I’ve been reading about why red meat is associated with higher colon cancer risk. Initially it was thought it was because of the fat in the meat, but this has changed. It may due to protein.
Worldwide, red meat consumption in countries matches colon cancer incidence perfectly. Countries where people eat a lot of red meat such as US, Europe, and South America have the highest incidence. Countries like Japan, China, and the Far East, which have increased their intake of red meat with the westernization of diet, have the highest increase of colon cancer incidence. Japan, a country which used to have the lowest incidence of colon cancer, has now a higher incidence than the USA. Japan has a dramatic shortage of oncologists to deal with the increasing number of cases.
Dr. Eunyoung Cho from Harvard published an interesting paper in 2007 showing that choline, which is found in red meat, promotes the growth of polyps.
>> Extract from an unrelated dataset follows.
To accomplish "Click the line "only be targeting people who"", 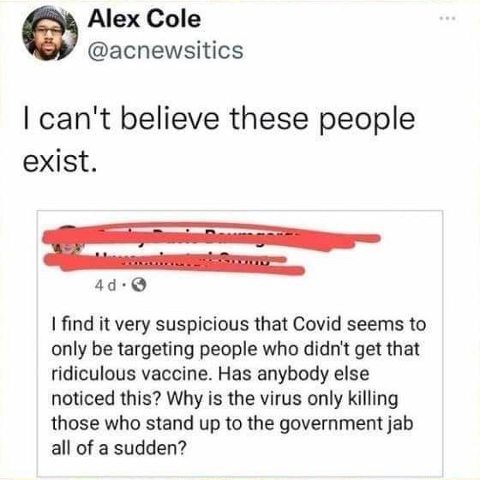I will coord(236,349).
He studied over 39,000 female US nurses enrolled in the Nurses Health Study. He found that women with the highest intake of choline had 45% higher risk of developing a polyp. Choline is a nutrient found in red meat, but also in eggs, poultry, and wheat germ.
We need to be cautious because this study does not prove that choline causes polyps or that avoiding it prevents them, but it warrants further study to better understand the relationship of choline and colon polyps.
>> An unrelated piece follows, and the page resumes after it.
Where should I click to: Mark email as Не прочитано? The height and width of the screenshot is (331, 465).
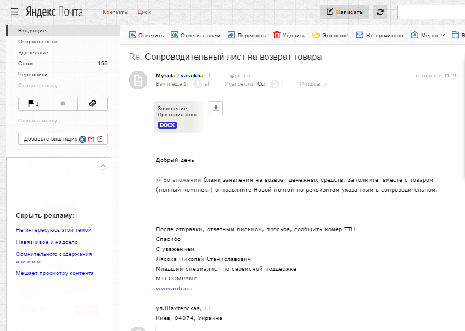click(379, 35)
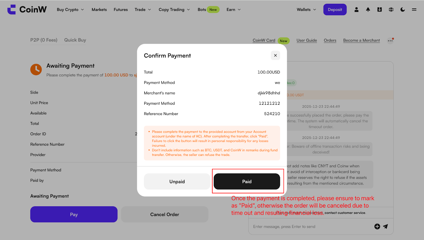
Task: Expand the Wallets dropdown
Action: (306, 10)
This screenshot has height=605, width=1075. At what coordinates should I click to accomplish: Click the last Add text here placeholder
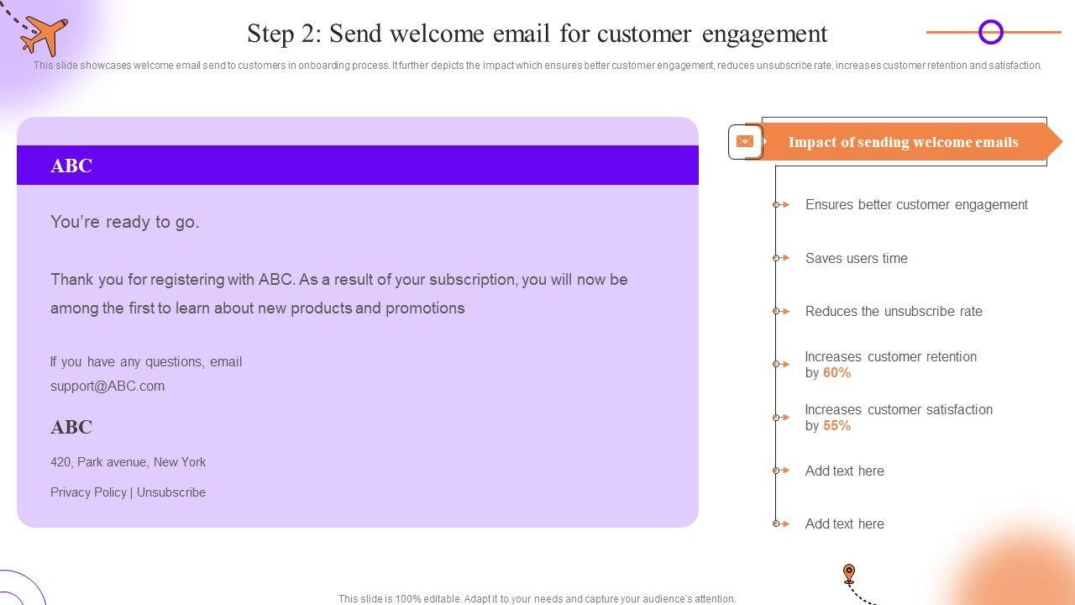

There is still ongoing discussion about what red meat is (versus processed meat). Pepperoni is a red meat. Would that mean that lots of pepperoni pizza means a high intake of red meat in studies? In another study on diet and colon cancer, a 21% increase in colorectal cancer risk for each 1.7 ounces of processed (smoked, salted, cured, chemical preservatives) meat was found. We know that nitrates, present in most preserved meats you find in the grocery, have been found to be associated with colon cancer risk.
However there are interesting questions about whether it makes a difference if you eat quality grass-fed meats, fatty or not. In addition, the preparation of meat has an impact on colorectal cancer and polyp risk. Cooking “low and slow” is the safest way, along with avoiding chemically-preserved meats.
There are interesting data, for example, that Argentina, known for its beef, has lower incidence of colorectal cancer than the United States, and that groups such as Mormons, who love meat, have lower incidence than vegetarians groups. This raises the question of how important alcohol and smoking are.
There is still to learn a lot about the role of red meat.